____ Available data

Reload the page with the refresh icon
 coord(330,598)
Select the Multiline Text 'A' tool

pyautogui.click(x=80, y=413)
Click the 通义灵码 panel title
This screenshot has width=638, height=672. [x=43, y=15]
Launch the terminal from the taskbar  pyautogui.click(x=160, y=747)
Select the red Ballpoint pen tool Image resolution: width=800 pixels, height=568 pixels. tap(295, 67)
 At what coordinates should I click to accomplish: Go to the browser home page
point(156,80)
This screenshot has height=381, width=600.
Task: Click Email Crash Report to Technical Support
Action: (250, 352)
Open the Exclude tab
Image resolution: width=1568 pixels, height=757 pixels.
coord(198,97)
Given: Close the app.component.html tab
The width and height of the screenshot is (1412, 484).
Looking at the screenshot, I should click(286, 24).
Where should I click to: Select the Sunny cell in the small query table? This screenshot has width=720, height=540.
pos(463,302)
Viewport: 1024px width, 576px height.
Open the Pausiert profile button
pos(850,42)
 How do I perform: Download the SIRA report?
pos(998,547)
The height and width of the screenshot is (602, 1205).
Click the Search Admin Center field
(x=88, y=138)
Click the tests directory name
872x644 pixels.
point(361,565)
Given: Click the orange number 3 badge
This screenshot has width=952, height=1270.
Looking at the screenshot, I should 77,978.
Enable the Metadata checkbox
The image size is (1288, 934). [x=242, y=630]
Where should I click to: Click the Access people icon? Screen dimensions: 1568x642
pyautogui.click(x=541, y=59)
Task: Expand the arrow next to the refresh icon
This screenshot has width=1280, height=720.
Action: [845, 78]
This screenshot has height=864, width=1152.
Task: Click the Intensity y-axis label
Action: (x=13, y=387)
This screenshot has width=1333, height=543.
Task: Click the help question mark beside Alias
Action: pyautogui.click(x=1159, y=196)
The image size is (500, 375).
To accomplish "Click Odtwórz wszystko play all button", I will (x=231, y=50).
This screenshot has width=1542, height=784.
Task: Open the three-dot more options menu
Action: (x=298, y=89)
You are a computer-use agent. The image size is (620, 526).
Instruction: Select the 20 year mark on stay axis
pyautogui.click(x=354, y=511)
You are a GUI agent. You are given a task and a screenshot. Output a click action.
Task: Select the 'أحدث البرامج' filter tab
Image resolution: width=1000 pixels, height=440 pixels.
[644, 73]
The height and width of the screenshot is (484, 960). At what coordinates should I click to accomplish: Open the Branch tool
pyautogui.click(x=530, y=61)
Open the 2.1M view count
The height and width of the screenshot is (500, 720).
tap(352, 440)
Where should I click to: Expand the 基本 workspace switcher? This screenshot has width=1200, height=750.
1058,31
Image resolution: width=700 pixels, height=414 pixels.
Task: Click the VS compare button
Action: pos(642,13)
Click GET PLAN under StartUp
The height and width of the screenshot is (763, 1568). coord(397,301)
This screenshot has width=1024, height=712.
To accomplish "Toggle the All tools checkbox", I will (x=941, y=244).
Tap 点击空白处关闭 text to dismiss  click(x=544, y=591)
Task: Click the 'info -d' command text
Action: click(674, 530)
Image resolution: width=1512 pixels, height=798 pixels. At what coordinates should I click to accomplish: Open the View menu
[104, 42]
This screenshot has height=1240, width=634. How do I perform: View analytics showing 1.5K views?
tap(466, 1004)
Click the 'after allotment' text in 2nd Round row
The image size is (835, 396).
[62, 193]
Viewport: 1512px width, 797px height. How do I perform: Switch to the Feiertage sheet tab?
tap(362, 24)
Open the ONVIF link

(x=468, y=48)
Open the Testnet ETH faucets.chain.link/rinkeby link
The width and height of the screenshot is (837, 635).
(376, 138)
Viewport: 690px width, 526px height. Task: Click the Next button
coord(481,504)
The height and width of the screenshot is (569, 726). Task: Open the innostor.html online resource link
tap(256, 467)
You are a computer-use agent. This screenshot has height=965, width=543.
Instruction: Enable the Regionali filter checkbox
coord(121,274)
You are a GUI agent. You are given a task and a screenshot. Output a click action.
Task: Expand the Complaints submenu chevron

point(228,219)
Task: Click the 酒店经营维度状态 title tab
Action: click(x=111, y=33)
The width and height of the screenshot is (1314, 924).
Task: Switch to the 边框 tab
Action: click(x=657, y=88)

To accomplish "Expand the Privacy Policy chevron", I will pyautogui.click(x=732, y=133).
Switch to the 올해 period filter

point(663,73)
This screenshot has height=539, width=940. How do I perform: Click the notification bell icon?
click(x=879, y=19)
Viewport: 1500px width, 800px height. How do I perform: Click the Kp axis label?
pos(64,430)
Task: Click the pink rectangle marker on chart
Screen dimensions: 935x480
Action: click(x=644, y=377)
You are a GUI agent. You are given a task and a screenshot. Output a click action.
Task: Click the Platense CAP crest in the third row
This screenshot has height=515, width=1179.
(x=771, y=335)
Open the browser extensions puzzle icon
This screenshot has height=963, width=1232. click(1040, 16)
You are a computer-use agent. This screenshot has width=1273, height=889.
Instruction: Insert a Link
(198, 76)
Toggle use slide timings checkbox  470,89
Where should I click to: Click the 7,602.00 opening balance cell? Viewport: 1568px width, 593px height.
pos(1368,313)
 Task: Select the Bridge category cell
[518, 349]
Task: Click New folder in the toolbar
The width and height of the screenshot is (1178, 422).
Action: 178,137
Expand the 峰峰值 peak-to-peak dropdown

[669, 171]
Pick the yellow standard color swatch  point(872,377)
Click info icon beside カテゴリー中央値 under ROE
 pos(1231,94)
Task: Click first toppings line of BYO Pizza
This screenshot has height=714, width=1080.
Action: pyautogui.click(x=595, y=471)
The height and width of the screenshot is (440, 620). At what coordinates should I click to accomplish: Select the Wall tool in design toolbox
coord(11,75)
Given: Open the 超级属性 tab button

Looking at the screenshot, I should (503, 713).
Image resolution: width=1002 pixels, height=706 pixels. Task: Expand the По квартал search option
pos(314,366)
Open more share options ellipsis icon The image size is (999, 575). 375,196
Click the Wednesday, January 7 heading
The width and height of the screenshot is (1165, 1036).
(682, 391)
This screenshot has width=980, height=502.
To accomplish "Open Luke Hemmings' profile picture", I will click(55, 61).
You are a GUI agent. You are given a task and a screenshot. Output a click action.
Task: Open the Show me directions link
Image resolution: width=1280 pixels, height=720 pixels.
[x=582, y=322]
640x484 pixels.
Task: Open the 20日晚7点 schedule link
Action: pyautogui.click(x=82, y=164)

________

## Exercise prompt
Could you type out every entry again exactly as it stands?

## Written solution
Reload the page with the refresh icon
 coord(330,598)
Select the Multiline Text 'A' tool

pyautogui.click(x=80, y=413)
Click the 通义灵码 panel title
This screenshot has width=638, height=672. [x=43, y=15]
Launch the terminal from the taskbar  pyautogui.click(x=160, y=747)
Select the red Ballpoint pen tool Image resolution: width=800 pixels, height=568 pixels. tap(295, 67)
 At what coordinates should I click to accomplish: Go to the browser home page
point(156,80)
This screenshot has height=381, width=600.
Task: Click Email Crash Report to Technical Support
Action: (250, 352)
Open the Exclude tab
Image resolution: width=1568 pixels, height=757 pixels.
coord(198,97)
Given: Close the app.component.html tab
The width and height of the screenshot is (1412, 484).
Looking at the screenshot, I should click(286, 24).
Where should I click to: Select the Sunny cell in the small query table? This screenshot has width=720, height=540.
pos(463,302)
Viewport: 1024px width, 576px height.
Open the Pausiert profile button
pos(850,42)
 How do I perform: Download the SIRA report?
pos(998,547)
The height and width of the screenshot is (602, 1205).
Click the Search Admin Center field
(x=88, y=138)
Click the tests directory name
872x644 pixels.
point(361,565)
Given: Click the orange number 3 badge
This screenshot has width=952, height=1270.
Looking at the screenshot, I should 77,978.
Enable the Metadata checkbox
The image size is (1288, 934). [x=242, y=630]
Where should I click to: Click the Access people icon? Screen dimensions: 1568x642
pyautogui.click(x=541, y=59)
Task: Expand the arrow next to the refresh icon
This screenshot has width=1280, height=720.
Action: [845, 78]
This screenshot has height=864, width=1152.
Task: Click the Intensity y-axis label
Action: (x=13, y=387)
This screenshot has width=1333, height=543.
Task: Click the help question mark beside Alias
Action: pyautogui.click(x=1159, y=196)
The image size is (500, 375).
To accomplish "Click Odtwórz wszystko play all button", I will (x=231, y=50).
This screenshot has width=1542, height=784.
Task: Open the three-dot more options menu
Action: (x=298, y=89)
You are a computer-use agent. The image size is (620, 526).
Instruction: Select the 20 year mark on stay axis
pyautogui.click(x=354, y=511)
You are a GUI agent. You are given a task and a screenshot. Output a click action.
Task: Select the 'أحدث البرامج' filter tab
Image resolution: width=1000 pixels, height=440 pixels.
[644, 73]
The height and width of the screenshot is (484, 960). At what coordinates should I click to accomplish: Open the Branch tool
pyautogui.click(x=530, y=61)
Open the 2.1M view count
The height and width of the screenshot is (500, 720).
tap(352, 440)
Where should I click to: Expand the 基本 workspace switcher? This screenshot has width=1200, height=750.
1058,31
Image resolution: width=700 pixels, height=414 pixels.
Task: Click the VS compare button
Action: pos(642,13)
Click GET PLAN under StartUp
The height and width of the screenshot is (763, 1568). coord(397,301)
This screenshot has width=1024, height=712.
To accomplish "Toggle the All tools checkbox", I will (x=941, y=244).
Tap 点击空白处关闭 text to dismiss  click(x=544, y=591)
Task: Click the 'info -d' command text
Action: click(674, 530)
Image resolution: width=1512 pixels, height=798 pixels. At what coordinates should I click to accomplish: Open the View menu
[104, 42]
This screenshot has height=1240, width=634. How do I perform: View analytics showing 1.5K views?
tap(466, 1004)
Click the 'after allotment' text in 2nd Round row
The image size is (835, 396).
[62, 193]
Viewport: 1512px width, 797px height. How do I perform: Switch to the Feiertage sheet tab?
tap(362, 24)
Open the ONVIF link

(x=468, y=48)
Open the Testnet ETH faucets.chain.link/rinkeby link
The width and height of the screenshot is (837, 635).
(376, 138)
Viewport: 690px width, 526px height. Task: Click the Next button
coord(481,504)
The height and width of the screenshot is (569, 726). Task: Open the innostor.html online resource link
tap(256, 467)
You are a computer-use agent. This screenshot has height=965, width=543.
Instruction: Enable the Regionali filter checkbox
coord(121,274)
You are a GUI agent. You are given a task and a screenshot. Output a click action.
Task: Expand the Complaints submenu chevron

point(228,219)
Task: Click the 酒店经营维度状态 title tab
Action: click(x=111, y=33)
The width and height of the screenshot is (1314, 924).
Task: Switch to the 边框 tab
Action: click(x=657, y=88)

To accomplish "Expand the Privacy Policy chevron", I will pyautogui.click(x=732, y=133).
Switch to the 올해 period filter

point(663,73)
This screenshot has height=539, width=940. How do I perform: Click the notification bell icon?
click(x=879, y=19)
Viewport: 1500px width, 800px height. How do I perform: Click the Kp axis label?
pos(64,430)
Task: Click the pink rectangle marker on chart
Screen dimensions: 935x480
Action: click(x=644, y=377)
You are a GUI agent. You are given a task and a screenshot. Output a click action.
Task: Click the Platense CAP crest in the third row
This screenshot has height=515, width=1179.
(x=771, y=335)
Open the browser extensions puzzle icon
This screenshot has height=963, width=1232. click(1040, 16)
You are a computer-use agent. This screenshot has width=1273, height=889.
Instruction: Insert a Link
(198, 76)
Toggle use slide timings checkbox  470,89
Where should I click to: Click the 7,602.00 opening balance cell? Viewport: 1568px width, 593px height.
pos(1368,313)
 Task: Select the Bridge category cell
[518, 349]
Task: Click New folder in the toolbar
The width and height of the screenshot is (1178, 422).
Action: 178,137
Expand the 峰峰值 peak-to-peak dropdown

[669, 171]
Pick the yellow standard color swatch  point(872,377)
Click info icon beside カテゴリー中央値 under ROE
 pos(1231,94)
Task: Click first toppings line of BYO Pizza
This screenshot has height=714, width=1080.
Action: pyautogui.click(x=595, y=471)
The height and width of the screenshot is (440, 620). At what coordinates should I click to accomplish: Select the Wall tool in design toolbox
coord(11,75)
Given: Open the 超级属性 tab button

Looking at the screenshot, I should (503, 713).
Image resolution: width=1002 pixels, height=706 pixels. Task: Expand the По квартал search option
pos(314,366)
Open more share options ellipsis icon The image size is (999, 575). 375,196
Click the Wednesday, January 7 heading
The width and height of the screenshot is (1165, 1036).
(682, 391)
This screenshot has width=980, height=502.
To accomplish "Open Luke Hemmings' profile picture", I will click(55, 61).
You are a GUI agent. You are given a task and a screenshot. Output a click action.
Task: Open the Show me directions link
Image resolution: width=1280 pixels, height=720 pixels.
[x=582, y=322]
640x484 pixels.
Task: Open the 20日晚7点 schedule link
Action: pyautogui.click(x=82, y=164)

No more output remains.